Bilkent University
Department of Computer Engineering
Alpay Erdem
M.S. in Computer Engineering
Supervisor: Assist. Prof. Dr. Attila Gursoy
With the increased use of web, large volumes of click-stream data, embedded inside server logs, has become available for revealing user access patterns especially on specified web sites. Efficient web content presentation conveyed through links structure is a very important issue for efficient use of the site. Web Usage Mining can be used to improve web site design by finding deficiencies of the web site hidden in user access
patterns.
Misleading web site design leads users spent much more time for reaching target pages by reasoning redundant paths to be followed or lost in cyber-space without any hit. Furthermore, changing needs and interests of users by the time requires re-structuring of the web site. Therefore web sites can be updated according to user expectations. For that reason, most popular pages should be easily accessed, conceptually related pages
either should be categorized close enough or should be linked and misleading guidance directing users to different pages other than target should be detected. However barely finding frequent sequences is not sufficient for improving a web site. Since explored frequent patterns covers both interested patterns used for reaching popular sites and redundant patterns that is followed previous to reaching target page(s). Frequent backward references embeds knowledge of redundant and also related pages according to interestedness of those pages.

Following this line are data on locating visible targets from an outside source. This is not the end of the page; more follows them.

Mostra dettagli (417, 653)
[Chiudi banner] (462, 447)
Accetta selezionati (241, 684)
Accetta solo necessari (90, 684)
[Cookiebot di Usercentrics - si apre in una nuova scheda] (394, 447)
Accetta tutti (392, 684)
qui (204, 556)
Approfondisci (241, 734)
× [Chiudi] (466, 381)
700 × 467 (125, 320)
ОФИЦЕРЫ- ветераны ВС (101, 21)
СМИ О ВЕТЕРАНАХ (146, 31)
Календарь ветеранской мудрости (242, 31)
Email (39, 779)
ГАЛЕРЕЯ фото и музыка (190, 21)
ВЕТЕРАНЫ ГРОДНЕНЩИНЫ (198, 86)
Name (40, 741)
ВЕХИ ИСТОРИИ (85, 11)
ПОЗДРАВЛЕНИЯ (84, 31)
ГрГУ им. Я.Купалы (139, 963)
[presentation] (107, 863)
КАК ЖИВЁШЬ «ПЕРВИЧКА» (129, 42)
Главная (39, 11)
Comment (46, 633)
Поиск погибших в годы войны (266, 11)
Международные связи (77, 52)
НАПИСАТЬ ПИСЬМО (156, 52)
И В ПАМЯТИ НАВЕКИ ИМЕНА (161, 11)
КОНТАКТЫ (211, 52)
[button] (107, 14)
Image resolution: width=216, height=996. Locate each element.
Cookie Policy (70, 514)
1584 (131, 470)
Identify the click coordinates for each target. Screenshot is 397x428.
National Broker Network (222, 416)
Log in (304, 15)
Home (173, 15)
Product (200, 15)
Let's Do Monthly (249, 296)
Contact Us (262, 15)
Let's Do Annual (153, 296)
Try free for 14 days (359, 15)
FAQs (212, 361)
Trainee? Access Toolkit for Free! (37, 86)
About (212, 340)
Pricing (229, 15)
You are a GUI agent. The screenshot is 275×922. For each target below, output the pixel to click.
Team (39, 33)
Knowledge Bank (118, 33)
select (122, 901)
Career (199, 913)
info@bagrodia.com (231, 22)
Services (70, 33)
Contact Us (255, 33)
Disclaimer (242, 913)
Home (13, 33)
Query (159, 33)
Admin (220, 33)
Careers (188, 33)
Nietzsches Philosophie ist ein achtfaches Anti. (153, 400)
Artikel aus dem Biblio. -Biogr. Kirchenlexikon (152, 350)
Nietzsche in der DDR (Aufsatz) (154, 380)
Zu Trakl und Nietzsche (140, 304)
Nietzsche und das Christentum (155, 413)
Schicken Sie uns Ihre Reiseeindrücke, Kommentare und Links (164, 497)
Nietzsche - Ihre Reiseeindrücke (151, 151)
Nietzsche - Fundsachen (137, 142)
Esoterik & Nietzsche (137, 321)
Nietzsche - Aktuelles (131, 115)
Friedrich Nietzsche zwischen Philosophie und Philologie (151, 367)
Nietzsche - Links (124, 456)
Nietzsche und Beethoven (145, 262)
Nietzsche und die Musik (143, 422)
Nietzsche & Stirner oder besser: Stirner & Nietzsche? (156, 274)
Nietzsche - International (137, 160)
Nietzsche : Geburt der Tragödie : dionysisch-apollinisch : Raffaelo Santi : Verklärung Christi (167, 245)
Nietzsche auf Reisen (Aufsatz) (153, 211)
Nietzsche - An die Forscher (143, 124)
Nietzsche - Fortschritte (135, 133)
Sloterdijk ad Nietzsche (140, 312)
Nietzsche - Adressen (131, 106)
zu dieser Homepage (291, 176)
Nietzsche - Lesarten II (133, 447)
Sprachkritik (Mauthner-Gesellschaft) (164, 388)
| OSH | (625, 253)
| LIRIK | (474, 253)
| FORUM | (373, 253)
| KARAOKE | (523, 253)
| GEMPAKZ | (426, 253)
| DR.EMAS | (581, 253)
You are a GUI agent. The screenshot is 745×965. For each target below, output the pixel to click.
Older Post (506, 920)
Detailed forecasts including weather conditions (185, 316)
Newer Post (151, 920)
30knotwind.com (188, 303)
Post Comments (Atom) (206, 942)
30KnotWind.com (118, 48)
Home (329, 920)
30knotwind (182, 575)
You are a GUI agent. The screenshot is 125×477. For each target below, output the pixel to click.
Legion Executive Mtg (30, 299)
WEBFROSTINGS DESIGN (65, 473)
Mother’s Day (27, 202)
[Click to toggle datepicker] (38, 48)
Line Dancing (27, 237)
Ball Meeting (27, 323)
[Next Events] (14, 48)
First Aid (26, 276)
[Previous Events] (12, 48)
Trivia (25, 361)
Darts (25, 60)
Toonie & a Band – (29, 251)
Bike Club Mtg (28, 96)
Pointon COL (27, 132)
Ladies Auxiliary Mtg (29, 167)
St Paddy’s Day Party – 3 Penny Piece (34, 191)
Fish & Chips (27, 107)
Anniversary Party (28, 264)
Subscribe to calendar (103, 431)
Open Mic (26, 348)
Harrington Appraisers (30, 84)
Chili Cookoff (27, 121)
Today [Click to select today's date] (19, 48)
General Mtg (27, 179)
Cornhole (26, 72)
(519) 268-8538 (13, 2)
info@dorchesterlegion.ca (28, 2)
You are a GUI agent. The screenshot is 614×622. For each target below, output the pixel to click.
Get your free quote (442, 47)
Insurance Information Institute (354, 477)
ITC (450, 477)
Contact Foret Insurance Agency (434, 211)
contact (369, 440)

In this thesis, we propose a web usage-mining framework that advises re-design suggestions for web site improvement. In the usage preprocessing part of this framework, user navigation sessions are analyzed and both forward and backward references are obtained by considering cached pages. In order to interpret backward and forward references in terms of interestedness, we also incorporated time domain that finds page viewing timing for each visited page. In the mining process and interpretation part, frequent interested and redundant patterns are explored and interpreted for enabling popular pages more visible, linking related pages, reporting misleading categorization and detecting misleading guidance or categorization.
DATE: March 27, 2002, Wednesday @ 16:00
PLACE: EA-409